Angles ABC and DBE are vertical angles where m∠ABC = (5x + 5)° and m∠DBE = (6x − 3)°.
Part A: Solve for x. Show every step of your work. (2 points)
Part B: Are the vertical angles also complementary angles? Explain.
Part A:
Since angles ABC and DBE are vertical angles, they are congruent to each other. We can set their measures equal to each other and solve for x.
m∠ABC = m∠DBE
5x + 5 = 6x - 3
To isolate the variable x, we can subtract 5x from both sides of the equation:
5x - 5x + 5 = 6x - 5x - 3
5 = x - 3
Next, we can add 3 to both sides of the equation to isolate x:
5 + 3 = x - 3 + 3
8 = x
Therefore, x = 8.
Part B:
Complementary angles are pairs of angles that add up to 90 degrees.
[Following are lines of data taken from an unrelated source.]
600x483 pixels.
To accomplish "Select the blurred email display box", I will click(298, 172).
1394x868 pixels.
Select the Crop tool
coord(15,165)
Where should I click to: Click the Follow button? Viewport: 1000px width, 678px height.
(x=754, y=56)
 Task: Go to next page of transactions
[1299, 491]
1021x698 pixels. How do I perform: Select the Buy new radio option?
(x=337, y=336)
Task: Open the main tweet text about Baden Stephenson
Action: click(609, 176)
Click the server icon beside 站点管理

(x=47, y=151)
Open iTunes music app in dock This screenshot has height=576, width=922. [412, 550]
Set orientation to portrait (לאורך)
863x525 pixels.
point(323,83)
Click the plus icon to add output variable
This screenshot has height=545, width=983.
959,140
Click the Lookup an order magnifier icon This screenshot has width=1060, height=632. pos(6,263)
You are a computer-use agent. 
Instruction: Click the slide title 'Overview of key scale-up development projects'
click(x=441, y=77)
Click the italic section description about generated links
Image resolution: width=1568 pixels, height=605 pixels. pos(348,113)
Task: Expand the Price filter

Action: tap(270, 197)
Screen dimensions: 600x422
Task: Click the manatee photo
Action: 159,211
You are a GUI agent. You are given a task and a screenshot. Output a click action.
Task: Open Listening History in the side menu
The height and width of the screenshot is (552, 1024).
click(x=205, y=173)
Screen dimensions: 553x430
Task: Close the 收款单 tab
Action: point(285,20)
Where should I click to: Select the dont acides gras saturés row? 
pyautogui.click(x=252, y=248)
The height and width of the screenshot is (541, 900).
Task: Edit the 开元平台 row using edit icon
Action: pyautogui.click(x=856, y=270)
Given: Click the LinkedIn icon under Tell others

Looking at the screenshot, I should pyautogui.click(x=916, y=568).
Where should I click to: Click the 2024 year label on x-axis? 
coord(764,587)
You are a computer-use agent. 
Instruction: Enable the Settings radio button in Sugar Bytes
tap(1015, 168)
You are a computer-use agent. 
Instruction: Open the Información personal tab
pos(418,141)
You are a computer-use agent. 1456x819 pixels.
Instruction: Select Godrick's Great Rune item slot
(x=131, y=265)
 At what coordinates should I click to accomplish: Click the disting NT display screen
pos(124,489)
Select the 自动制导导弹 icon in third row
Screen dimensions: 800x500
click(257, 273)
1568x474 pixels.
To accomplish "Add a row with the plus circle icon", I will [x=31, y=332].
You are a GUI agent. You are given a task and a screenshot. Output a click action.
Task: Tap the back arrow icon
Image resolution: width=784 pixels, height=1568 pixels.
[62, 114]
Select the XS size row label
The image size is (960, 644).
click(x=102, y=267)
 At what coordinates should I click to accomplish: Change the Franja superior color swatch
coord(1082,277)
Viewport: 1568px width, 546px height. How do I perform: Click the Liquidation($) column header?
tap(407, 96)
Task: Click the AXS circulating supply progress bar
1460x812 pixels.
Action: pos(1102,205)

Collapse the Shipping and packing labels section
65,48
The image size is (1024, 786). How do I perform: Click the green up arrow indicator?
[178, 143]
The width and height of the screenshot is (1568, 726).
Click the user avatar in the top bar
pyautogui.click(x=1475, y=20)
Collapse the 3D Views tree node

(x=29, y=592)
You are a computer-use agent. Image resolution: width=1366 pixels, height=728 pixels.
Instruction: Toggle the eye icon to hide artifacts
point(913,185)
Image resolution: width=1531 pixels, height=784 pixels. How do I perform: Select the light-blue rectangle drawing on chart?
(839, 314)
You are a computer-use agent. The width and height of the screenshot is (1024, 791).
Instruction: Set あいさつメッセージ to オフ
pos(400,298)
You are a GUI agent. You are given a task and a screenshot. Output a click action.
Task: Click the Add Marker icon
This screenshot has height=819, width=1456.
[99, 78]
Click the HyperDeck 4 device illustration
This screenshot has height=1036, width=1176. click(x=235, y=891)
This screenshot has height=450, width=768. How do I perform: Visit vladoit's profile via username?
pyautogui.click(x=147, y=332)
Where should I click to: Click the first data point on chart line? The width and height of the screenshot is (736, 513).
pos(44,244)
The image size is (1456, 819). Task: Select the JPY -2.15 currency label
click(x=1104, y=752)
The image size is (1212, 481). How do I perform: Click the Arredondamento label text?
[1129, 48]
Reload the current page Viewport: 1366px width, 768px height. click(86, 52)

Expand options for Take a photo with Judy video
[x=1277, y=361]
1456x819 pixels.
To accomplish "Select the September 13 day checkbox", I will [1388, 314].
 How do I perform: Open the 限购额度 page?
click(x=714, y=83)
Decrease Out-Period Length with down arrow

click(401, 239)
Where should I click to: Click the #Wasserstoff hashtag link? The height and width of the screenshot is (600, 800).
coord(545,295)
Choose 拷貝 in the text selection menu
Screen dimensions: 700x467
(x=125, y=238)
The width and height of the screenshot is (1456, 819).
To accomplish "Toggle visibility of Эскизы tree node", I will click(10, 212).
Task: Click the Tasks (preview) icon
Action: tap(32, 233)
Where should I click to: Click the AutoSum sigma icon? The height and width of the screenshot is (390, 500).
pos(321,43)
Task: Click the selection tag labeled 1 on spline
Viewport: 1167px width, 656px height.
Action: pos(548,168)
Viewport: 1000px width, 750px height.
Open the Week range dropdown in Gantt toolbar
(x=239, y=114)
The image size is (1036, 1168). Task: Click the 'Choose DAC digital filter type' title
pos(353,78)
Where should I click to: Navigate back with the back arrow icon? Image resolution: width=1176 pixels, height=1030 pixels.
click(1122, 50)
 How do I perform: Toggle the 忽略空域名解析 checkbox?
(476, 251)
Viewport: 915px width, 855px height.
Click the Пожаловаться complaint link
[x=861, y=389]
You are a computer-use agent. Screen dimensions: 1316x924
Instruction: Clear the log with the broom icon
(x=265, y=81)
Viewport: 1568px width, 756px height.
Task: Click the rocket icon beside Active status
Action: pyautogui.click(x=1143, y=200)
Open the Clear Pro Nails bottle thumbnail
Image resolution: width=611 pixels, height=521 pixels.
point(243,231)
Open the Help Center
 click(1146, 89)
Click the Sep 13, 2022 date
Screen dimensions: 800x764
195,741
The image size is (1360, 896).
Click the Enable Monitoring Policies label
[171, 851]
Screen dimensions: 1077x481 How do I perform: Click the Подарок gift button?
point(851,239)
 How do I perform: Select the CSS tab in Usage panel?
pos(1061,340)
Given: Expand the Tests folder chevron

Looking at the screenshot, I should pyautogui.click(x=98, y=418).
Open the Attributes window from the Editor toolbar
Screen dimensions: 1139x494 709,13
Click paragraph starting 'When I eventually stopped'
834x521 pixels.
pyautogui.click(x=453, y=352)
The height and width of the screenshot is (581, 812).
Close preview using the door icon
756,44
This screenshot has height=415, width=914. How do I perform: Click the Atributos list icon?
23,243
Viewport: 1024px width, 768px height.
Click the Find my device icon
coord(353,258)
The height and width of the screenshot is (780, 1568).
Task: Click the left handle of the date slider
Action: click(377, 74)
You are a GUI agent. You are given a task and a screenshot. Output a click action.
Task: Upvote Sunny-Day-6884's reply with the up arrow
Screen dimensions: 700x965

To determine if angles ABC and DBE are complementary, we need to find their measures and check if their sum is 90 degrees.
m∠ABC = (5x + 5)°
Substituting x = 8:
m∠ABC = (5(8) + 5)°
m∠ABC = 40 + 5
m∠ABC = 45°
m∠DBE = (6x - 3)°
Substituting x = 8:
m∠DBE = (6(8) - 3)°
m∠DBE = 48 - 3
m∠DBE = 45°
The measures of angles ABC and DBE are both equal to 45 degrees. Therefore, the vertical angles ABC and DBE are congruent, but they are not complementary angles because their sum is not 90 degrees.